Петька перестал грести, чтобы не оказаться под носом у быстроходного катера.
Моторка появилась из-за поворота, и Петька уже рассчитал, что она пройдет метрах в трех по борту от их лодки, как неожиданно моторка пошла прямо на них.
— Эй, дяденьки! — крикнул Петька.
Красивая белая с продольной красной полосой моторка почти вплотную от них круто развернулась, мотор ее заглох, и здоровенный старшина в синей милицейской форме, перегнувшись через борт, крепко ухватил Петькину долбленку за отшлифованный стеклом буртик.
— Руки вверх! — скомандовал старшина.
Никита сначала поднял руки, потом опустил и спросил:
— Зачем?..
— Вы арестованы, — не глядя на них, объяснил старшина, подтаскивая долбленку плотнее к борту своей лодки. — А ну перебирайтесь сюда! — приказал он. И добавил: — Сопротивление бессмысленно.
Петька хотел было что-то возразить, но все было так неожиданно, а лица старшины и милицейского лейтенанта настолько суровыми, что путешественники переглянулись и молча, с упавшим настроением полезли в милицейскую лодку.
Единственная улика, за которую их могли арестовать, находилась в котомке, но эта была слишком драгоценная улика, чтобы расстаться с ней без боя, и Петька прихватил котомку с собой.
Старшина передал лейтенанту носовую цепь с долбленки, лейтенант молча укрепил ее на корме, рядом с мотором.
— Дя, за что нас?.. — попутался осторожно выведать что-нибудь адмирал-генералиссимус.
Но молодой красивый лейтенант с орденом на кителе не ответил. Даже не взглянул на адмирал-генералиссимуса, а, сдвинув тонкие черные брови, достал из-за пазухи какую-то бумагу и приказал старшине:
— Проверяй. Лодка долбленая…
— Так точно, — доложил старшина. — Долбленая.
— Нарушителей двое…
— Есть. Раз, два, — сказал старшина, зачем-то пересчитав Никиту и Петьку, сидевших на средней лавке, как будто двоих нельзя пересчитать в уме.
— Один стриженый, другой не стрижется… — мрачно, как приговор, известил лейтенант.

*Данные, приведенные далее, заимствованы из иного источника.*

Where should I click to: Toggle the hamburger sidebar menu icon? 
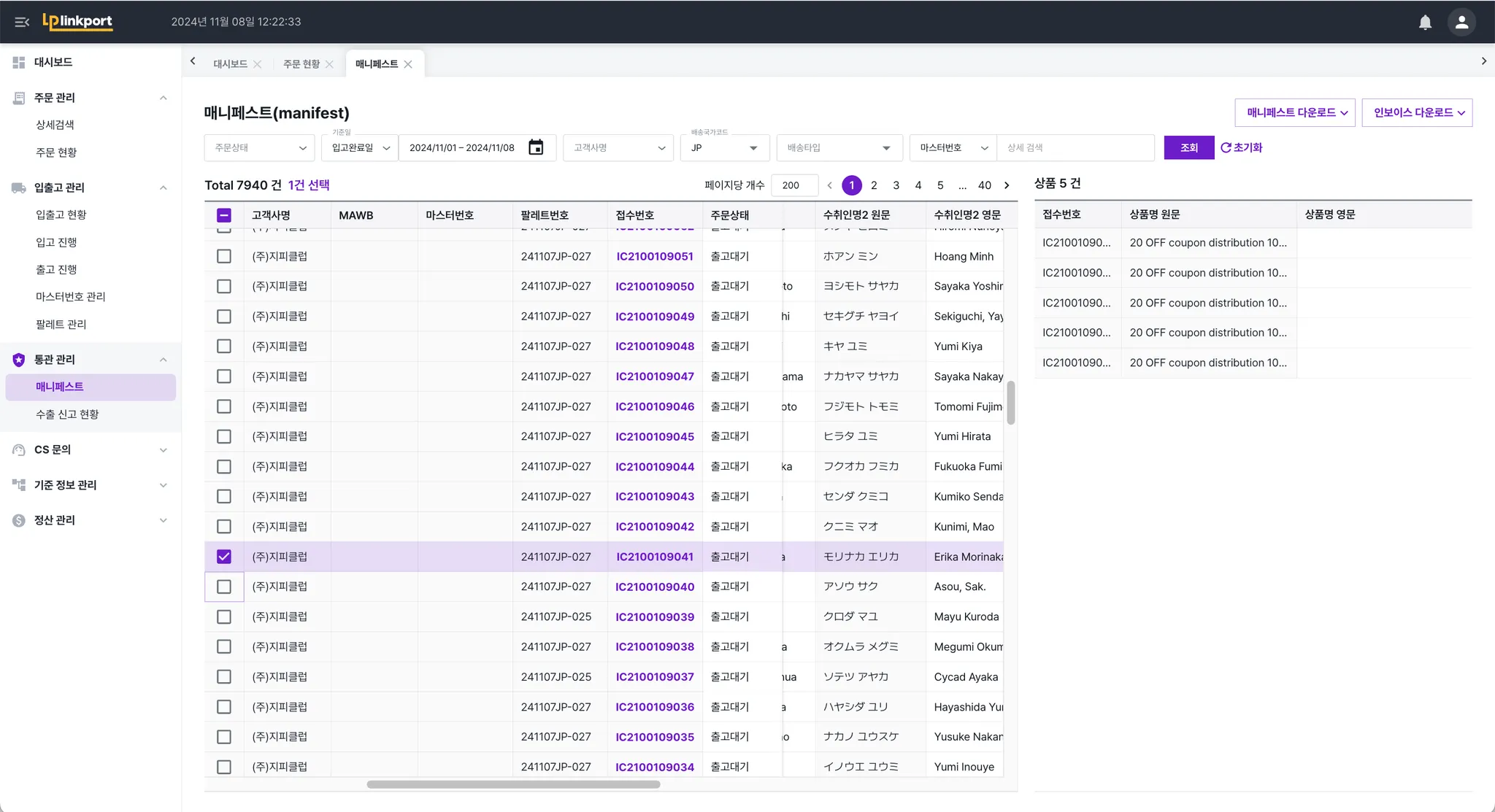pos(22,22)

— Снять шапки, — приказал старшина. — Так точно, товарищ лейтенант, один не стрижется.
Никита и Петька только головы поворачивали, глядя то на одного, то на другого. Лейтенант сидел на корме, старшина — на носу лодки.
— Звать… Как звать? — спросил лейтенант, впервые поднимая суровые глаза на арестованных.

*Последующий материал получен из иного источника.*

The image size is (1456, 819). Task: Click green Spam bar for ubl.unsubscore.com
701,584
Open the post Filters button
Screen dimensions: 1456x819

— Петька… — сказал Петька.
— Никита… — сказал Никита.
— Все правильно… — заключил лейтенант. — Дальше… Телогрейки. У одного синяя, у другого черная.

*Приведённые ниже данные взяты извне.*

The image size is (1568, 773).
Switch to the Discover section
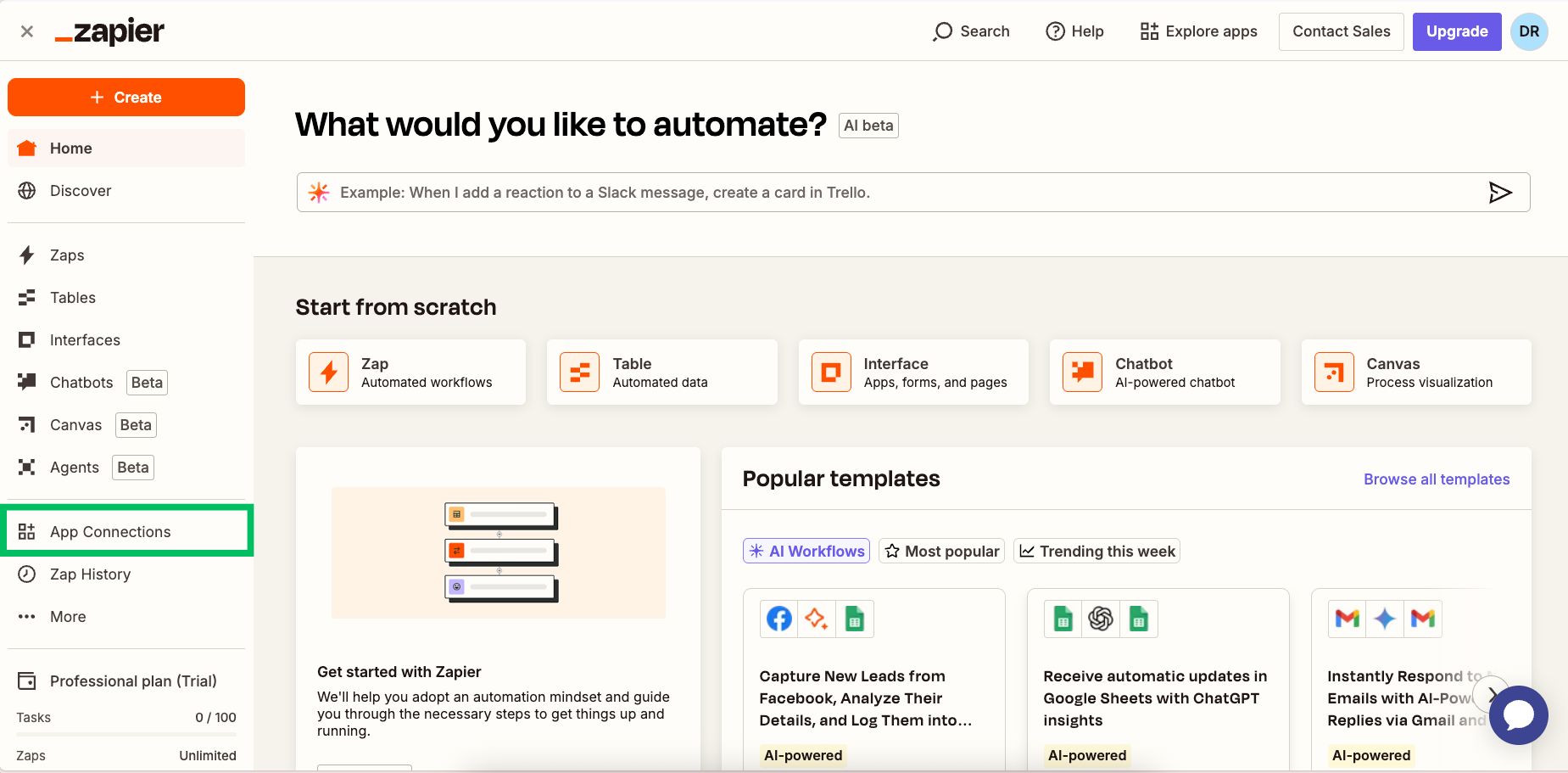(x=80, y=190)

— Грязные у обоих, товарищ лейтенант, не разобрать.
— А ну, где у вас там есть чистое место? — спросил лейтенант. — Под мышками. Так. Все правильно: черная и синяя.
— Дя… — начал было Никита.
— Разговоры! — прервал его старшина.
— Ладно, — сказал лейтенант. — Сомнений быть не может. Время задержания… — Глянул на большие наручные часы. — Без пяти минут девять ноль-ноль… Запишем. — И карандашом записал на бумаге. — Следите за ними, товарищ старшина.
— Есть следить! У меня не сбегут, — ответил старшина.
Лейтенант обернулся к мотору, намотал на пусковое колесо тонкий ремешок, дернул его. Мотор сразу оглушил всех.